Alcé la vista y vi a Diego buscar algo en su mochila, de nuevo, en la puerta del hotel. Suspiré profundo, no porque esté cansado, sino porque iba tan concentrado en las maletas que había olvidado respirar con normalidad.
—Es Diego, mi compañero de la universidad.

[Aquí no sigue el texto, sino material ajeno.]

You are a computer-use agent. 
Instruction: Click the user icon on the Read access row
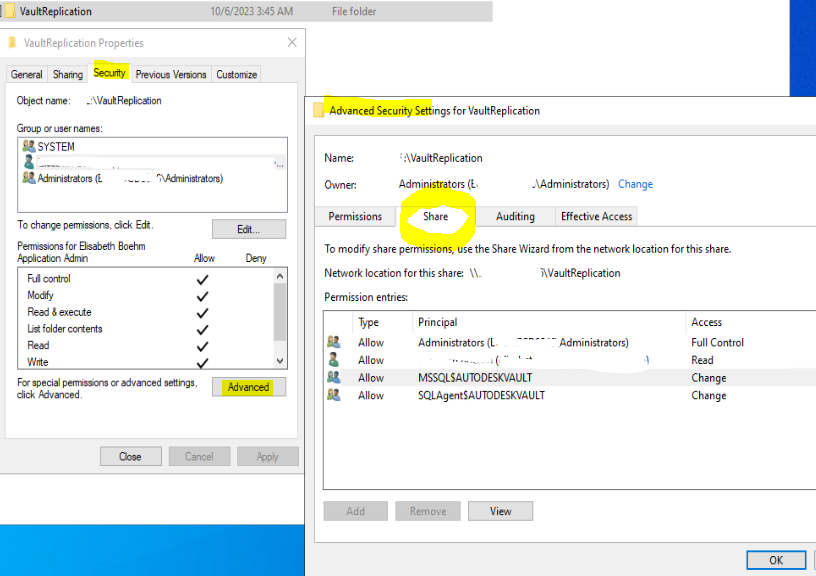334,360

—Increíble—exclamó él casi en un suspiro—¿Será humano? Quizás sea el ciclo, pero si lo es, nunca había visto a uno tan magníficamente guapo.
Automáticamente volteé a ver a mi amigo. Estaba sudado, una vena saltaba de su frente y la mueca que hacía, levantando el labio superior dejando ver su encía blanca, era simplemente desagradable. Luego vi al muchacho a mi lado, esa sí era una buena vista. Uno al lado del otro lo hacía ganar a Diego el concurso del más feo del pueblo. Una idea cruzó por mi cabeza, ¿debería?
—¿Quieres que lo llame?—pregunté.
Immanuel volteó a verme y juraría que dos estrellas nacían en sus ojos.
—¿Puedes hacer eso?—cuestionó con una fina voz.
Asentí y me dirigí a mi amigo.
—¡Diego! ¿Necesitas ayuda?
Este me miró y se acercó casi corriendo.